YEŞİL BİNANIN EKONOMİK KAZANÇLARI
Aranan bu kriterlerle inşa edilen yeşil binaların ekonomik kazançları hakkında da bilgiler veren Işıltan, sözlerini şöyle sürdürdü:
“İşletme giderleri dikkate alındığında dünya genelinde yıllık yüzde 8, Avrupa’da yüzde 7’lik bir azaltma meydana getiriyor. 5 yıllık süreçte bu azalma dünya genelinde yüzde 14, Avrupa’da yüzde 13 seviyesine ulaşıyor. Geri dönüşüm yani binanın kendi maliyetini karşılama süresi ise dünya genelinde 7, Avrupa da ise 9 yıl. Tabi Türkiye’deki dalgalanmalar göze alındığında ise 10-12 yıllık bir süre zarfında harcadığınız parayı geri alabiliyorsunuz.

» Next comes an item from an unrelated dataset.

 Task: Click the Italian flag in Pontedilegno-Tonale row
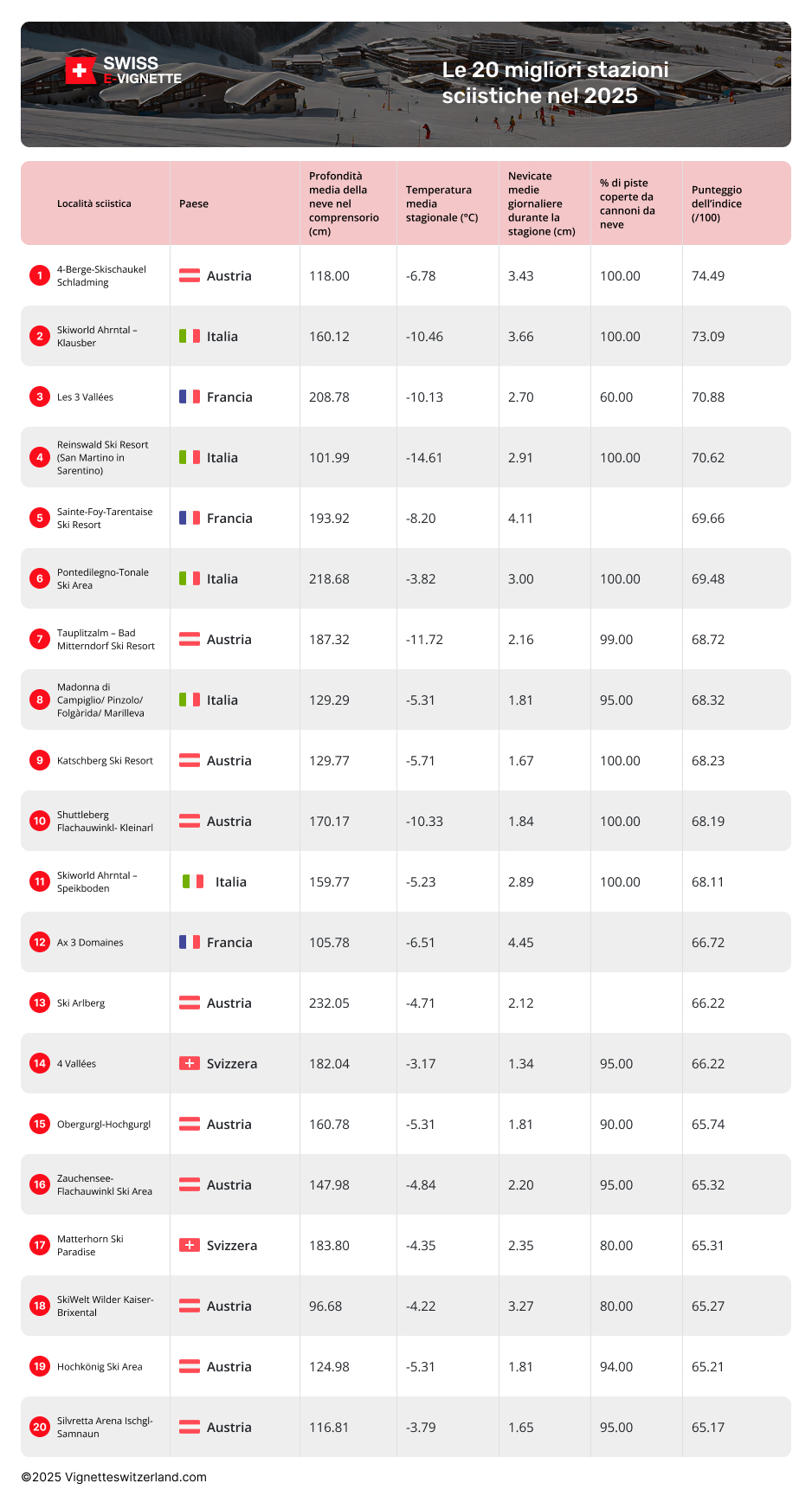pyautogui.click(x=190, y=578)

Çünkü sudan tasarruf, doğalgazdan tasarruf, enerjiden tasarruf ve atıklardan tasarrufla, gerçekten çok ciddi bir kazanç meydana getiriyor ki, bunlara daha carbon ekonomisini carbon salınımından kaynaklanan kayıp ya da kazançları aktarmamış oluyoruz. Yeşil bina kazanç yüzdelerine baktığımızda da, enerji de yüzde 25-40 arası, sera gazı emisyonlarında yüzde 30-35 arası, su tüketiminde yüzde 30-50 arası, atık da yüzde 50 oranında kazanç sağlanabiliyor. Bunların hepsi yeşil binaların getirdiği tasarruflar.”
Bir yeşil binayı diğer binalardan ayıran şeyinse sertifikalandırma sistemi olduğunu işaret eden Işıltan, Türkiye’de LEED, BEST, BREEM, EDGE ve DGBN gibi sertifika sistemlerinin uygulandığını söyledi. Daha yaşanılabilir bir dünya için daha fazla sertifikalı binaya ihtiyaç olduğunu vurgulayan Işıltan, sözlerini şöyle tamamladı:
“Kahramanmaraş’ta, Sivas’ta, Van’da, İstanbul’da ne kadar çok sertifikalı yeşil bina olursa Türkiye üzerine düşen görevi yapmış olur. Nedir o görev, daha az carbon salmak, nedir o görev, daha yaşanabilir bir çevre meydana getirmek, nedir o görev geleceğe olan sosyal sorumluluğuzdur. Çocuklarımıza ve torunlarımıza yaşanabilir bir dünya bırakmak için yeşil binaları yapmak zorundayız. Ancak maalesef bu konuda geriyiz. Üniversitelerimiz, bizler elbette ki yerel ve genel yönetimler, bu konuda çok ciddi atımlar atmak ve çok keskin çizgiler çizmek zorundadır. Bana şimdi şu sorulabilir, sertifika çok mu pahalı, yeşil bina çok mu maliyetli? Bu fiyat sizin inşaatınızın maliyetini yükseltecek bir şey değil. Bu kesinlikle düşünülmesin. Yani ‘yeşil bina pahalı bina. Yeşil binanın malzemesi çok pahalı.’ Hayır. Böyle bir şey yok. İnanıyorum ki belediyeler de bu konuda biraz daha hassas davranıp, kentsel dönüşümlerde sertifikalı yeşil binaların artırılmasına destek çıkarlar.”